▶ Required action
How many lines in the records below contain the word "hour"? State only that number.

▶ Provided records

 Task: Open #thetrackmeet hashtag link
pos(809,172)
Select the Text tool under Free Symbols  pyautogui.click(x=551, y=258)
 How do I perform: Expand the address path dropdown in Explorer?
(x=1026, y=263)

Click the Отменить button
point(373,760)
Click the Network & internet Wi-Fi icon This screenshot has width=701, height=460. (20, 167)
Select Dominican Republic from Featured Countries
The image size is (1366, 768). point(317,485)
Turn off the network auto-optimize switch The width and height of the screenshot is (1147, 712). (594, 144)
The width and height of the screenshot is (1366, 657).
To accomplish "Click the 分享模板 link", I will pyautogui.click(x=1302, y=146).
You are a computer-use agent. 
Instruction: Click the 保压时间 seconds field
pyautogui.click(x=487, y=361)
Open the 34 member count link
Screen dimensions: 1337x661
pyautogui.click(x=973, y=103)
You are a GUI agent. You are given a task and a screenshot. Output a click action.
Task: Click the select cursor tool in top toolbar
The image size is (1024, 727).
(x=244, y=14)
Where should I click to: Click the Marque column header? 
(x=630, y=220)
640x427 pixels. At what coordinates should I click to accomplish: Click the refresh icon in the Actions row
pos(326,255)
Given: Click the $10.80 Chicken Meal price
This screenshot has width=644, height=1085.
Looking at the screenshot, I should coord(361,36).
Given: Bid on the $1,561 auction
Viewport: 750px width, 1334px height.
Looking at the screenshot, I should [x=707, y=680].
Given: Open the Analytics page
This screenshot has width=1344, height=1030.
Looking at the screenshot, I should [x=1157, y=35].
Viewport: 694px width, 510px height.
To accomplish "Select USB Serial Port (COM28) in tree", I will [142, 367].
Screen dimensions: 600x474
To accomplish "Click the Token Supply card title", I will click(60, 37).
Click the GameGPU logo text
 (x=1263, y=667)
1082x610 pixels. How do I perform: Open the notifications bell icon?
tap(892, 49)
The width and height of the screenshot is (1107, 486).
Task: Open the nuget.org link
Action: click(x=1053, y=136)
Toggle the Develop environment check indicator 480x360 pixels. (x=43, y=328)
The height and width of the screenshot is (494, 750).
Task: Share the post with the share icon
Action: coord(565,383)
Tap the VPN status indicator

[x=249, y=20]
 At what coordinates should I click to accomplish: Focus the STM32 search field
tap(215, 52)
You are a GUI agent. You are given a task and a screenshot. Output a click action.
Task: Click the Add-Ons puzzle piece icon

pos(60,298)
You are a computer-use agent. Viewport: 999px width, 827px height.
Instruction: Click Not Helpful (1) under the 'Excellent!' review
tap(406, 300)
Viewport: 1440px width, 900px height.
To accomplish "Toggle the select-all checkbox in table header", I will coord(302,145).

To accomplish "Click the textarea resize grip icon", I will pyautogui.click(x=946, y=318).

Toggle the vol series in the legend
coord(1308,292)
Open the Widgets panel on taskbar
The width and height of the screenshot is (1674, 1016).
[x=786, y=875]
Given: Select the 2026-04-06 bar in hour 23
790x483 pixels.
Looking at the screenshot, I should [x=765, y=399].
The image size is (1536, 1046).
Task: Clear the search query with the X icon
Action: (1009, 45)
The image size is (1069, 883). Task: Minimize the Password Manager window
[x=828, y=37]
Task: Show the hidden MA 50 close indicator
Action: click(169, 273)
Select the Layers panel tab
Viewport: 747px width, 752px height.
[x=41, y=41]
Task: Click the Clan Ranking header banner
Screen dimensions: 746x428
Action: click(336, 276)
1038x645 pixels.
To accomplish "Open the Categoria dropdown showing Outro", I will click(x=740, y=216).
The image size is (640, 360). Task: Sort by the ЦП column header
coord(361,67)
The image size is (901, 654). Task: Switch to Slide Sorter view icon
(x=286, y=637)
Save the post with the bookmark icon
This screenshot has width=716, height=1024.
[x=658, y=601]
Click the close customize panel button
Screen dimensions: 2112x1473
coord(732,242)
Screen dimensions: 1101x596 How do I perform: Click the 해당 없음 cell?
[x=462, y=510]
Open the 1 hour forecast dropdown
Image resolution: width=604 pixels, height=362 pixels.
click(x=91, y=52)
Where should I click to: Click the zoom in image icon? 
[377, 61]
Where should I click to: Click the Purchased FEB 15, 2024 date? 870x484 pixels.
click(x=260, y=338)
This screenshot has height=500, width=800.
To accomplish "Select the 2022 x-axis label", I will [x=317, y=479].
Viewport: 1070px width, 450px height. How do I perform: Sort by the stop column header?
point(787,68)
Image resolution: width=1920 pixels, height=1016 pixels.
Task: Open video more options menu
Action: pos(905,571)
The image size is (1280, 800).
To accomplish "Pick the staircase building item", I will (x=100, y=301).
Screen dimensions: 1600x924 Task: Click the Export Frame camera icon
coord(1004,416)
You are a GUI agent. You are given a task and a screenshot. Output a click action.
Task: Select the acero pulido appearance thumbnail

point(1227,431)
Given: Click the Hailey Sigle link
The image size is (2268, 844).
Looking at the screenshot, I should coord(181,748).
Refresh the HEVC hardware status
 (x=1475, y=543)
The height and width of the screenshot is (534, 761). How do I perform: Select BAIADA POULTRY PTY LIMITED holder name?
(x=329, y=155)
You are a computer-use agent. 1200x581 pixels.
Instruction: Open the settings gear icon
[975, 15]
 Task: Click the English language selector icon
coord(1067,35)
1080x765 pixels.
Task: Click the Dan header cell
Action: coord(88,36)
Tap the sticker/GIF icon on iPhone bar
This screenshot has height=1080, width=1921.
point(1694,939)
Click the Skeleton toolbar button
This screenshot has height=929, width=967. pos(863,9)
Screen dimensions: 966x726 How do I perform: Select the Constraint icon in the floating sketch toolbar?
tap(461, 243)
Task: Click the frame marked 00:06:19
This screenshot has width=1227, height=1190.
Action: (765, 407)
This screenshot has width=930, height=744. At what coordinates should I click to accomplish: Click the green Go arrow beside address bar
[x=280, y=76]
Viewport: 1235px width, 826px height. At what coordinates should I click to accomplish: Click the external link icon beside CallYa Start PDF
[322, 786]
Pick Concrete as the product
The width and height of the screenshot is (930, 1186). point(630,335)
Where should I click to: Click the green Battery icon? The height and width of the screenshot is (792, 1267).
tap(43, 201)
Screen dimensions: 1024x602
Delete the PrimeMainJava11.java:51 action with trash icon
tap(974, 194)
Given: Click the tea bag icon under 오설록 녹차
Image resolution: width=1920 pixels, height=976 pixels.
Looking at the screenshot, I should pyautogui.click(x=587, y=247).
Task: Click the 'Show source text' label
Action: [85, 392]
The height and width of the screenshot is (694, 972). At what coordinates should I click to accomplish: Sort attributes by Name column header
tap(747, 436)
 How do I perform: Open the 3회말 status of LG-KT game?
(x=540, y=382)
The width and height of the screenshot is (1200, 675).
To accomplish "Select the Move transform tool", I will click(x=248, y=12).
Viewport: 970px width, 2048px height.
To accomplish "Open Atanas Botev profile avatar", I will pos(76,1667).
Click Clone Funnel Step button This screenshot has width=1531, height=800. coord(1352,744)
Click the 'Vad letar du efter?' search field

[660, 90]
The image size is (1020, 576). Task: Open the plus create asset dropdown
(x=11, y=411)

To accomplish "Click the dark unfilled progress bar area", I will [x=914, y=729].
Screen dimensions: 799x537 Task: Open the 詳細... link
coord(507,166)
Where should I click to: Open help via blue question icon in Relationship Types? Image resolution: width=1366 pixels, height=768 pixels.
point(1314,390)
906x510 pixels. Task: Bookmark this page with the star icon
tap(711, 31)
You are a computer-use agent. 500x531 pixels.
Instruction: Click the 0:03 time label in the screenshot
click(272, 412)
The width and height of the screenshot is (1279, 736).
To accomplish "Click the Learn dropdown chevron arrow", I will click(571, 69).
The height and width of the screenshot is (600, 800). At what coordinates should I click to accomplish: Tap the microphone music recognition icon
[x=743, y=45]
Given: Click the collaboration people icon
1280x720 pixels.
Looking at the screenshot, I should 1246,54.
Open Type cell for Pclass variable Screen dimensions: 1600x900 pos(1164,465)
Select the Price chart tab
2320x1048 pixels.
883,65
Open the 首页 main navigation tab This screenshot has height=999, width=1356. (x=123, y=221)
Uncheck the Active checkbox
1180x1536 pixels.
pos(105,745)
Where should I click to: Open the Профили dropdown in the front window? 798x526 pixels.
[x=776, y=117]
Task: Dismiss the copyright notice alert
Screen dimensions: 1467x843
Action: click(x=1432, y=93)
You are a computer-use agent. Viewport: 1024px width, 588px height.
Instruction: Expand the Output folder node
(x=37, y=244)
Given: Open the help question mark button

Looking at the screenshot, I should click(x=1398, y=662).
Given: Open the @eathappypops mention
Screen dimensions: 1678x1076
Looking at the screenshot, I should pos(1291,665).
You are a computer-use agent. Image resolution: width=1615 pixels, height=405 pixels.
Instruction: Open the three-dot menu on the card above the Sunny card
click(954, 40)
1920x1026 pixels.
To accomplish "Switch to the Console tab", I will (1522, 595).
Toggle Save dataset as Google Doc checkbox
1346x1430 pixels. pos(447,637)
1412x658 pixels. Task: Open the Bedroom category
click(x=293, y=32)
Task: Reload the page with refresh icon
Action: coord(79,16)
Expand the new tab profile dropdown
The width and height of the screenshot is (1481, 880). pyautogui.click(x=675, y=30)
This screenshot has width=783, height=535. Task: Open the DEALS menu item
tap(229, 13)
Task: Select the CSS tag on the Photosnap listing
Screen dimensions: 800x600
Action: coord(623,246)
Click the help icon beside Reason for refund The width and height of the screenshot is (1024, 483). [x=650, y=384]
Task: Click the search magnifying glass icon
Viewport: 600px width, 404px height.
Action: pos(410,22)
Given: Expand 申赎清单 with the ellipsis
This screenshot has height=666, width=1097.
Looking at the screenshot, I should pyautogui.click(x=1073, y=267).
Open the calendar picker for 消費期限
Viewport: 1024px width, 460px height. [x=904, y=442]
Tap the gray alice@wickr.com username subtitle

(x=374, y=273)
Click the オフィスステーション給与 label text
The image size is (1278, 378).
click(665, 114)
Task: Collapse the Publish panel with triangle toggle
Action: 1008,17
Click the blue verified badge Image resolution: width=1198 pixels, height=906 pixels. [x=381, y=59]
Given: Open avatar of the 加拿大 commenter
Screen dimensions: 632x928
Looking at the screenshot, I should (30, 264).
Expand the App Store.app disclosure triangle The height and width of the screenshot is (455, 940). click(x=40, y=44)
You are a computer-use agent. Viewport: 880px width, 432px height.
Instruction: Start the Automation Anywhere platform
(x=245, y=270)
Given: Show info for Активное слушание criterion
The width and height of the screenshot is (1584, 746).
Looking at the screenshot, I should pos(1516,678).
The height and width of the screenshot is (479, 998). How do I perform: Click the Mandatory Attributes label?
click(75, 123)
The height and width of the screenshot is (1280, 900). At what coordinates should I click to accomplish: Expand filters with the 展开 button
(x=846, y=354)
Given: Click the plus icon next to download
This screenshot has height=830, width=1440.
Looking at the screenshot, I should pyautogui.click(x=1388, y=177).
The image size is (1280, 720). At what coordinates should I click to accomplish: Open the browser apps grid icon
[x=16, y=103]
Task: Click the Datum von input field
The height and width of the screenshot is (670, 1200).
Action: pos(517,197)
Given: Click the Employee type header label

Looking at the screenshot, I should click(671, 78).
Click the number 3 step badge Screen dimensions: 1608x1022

▶ Answer section
2